Indus Realty Trust’s stockholders include BlackRock and The Vanguard Group, which means that the world’s largest asset managers have been indirectly profiting from Massachusetts’s most fertile soils—and they’re now for sale. The realtor for the property told Civil Eats that he sought out conservation groups with hope that they can collectively pool their resources to purchase it, although whether that will actually be feasible remains to be seen.
Land Sharing on the Rise
After a year of searching, Gabriela Pereyra eventually did luck into land ownership, purchasing a 20-acre parcel that checked off most of her boxes. In a few years, she intends to move the land to a model of collective ownership where others can share and help cultivate the property, while inviting her larger community to connect in other ways to the land.
“Our community is Black and Indigenous queer folks who wants to be in relationship with the land—that doesn’t necessarily mean farming per se but also using the land as a safe space for our close circle,” said Pereyra.
Other more formal forms of collective land use have emerged in recent years, giving farmers more options than renting and owning land, while moving beyond thinking of land as a transactional commodity.

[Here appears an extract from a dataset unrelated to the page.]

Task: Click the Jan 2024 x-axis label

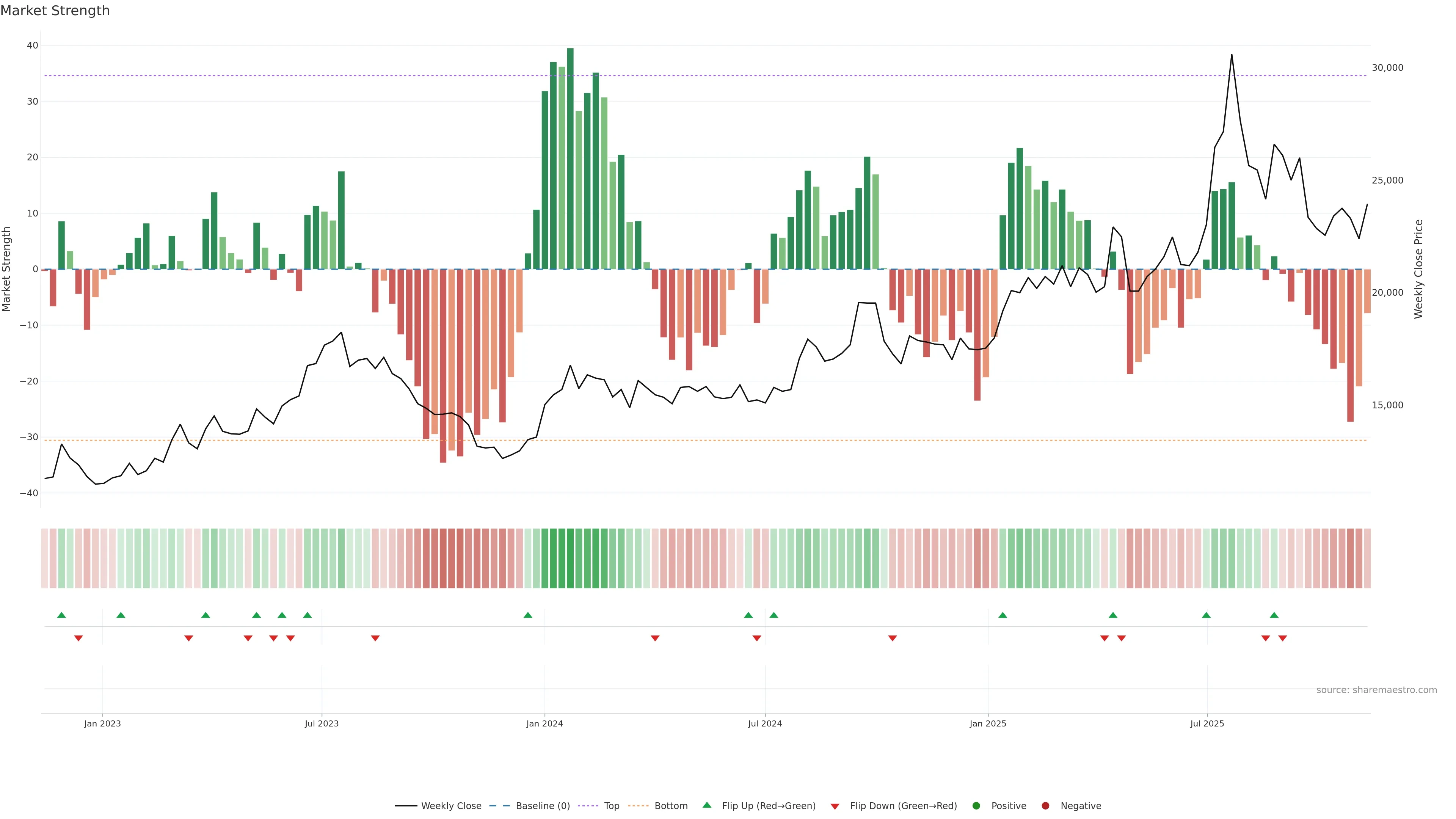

For instance, Minnow aims to secure long-term land tenure for people of color in California through collective and Indigenous governance. Neil Thapar, the project’s co-director, notes that they’re currently developing a land trust with tribes in Mendocino County. And the Agrarian Trust places farmland in collective trusts, known as local “agrarian commons,” where instead of holding a title to the property, farmers own a multigenerational lease.
NEFOC has been supporting the development of land stewardship cooperatives, which has so far been a more common model for housing. “We’re finding collectivity is really key,” said Morningstar, “not only for pooling financial resources but also for pooling labor and creating a community of care.”
Like Minnow, NEFOC is working to build understanding and agreements with Indigenous people, prioritizing returning the land to its original stewards. So far, they’re a “land trust without land as we build trust,” Morningstar said.
More recently, the Every Town project, launched by Kenya Lazuli who works at NEFOC and co-founded Radical Imagination, emerged in Vermont during the pandemic. It aims to secure at least one parcel of land or building in every town in the state to be “held in trust for permanent stewardship and access for Black, Indigenous, and people of color.”
As farmland prices escalate, these emerging structures—though still few and far between—are intended to offer ways forward for many farmers left out of the opportunity to own land. Yet, of course, everyone working to improve land access for under-resourced farmers is swimming upstream, amidst a rush of investor and developer money and against the long tide of history.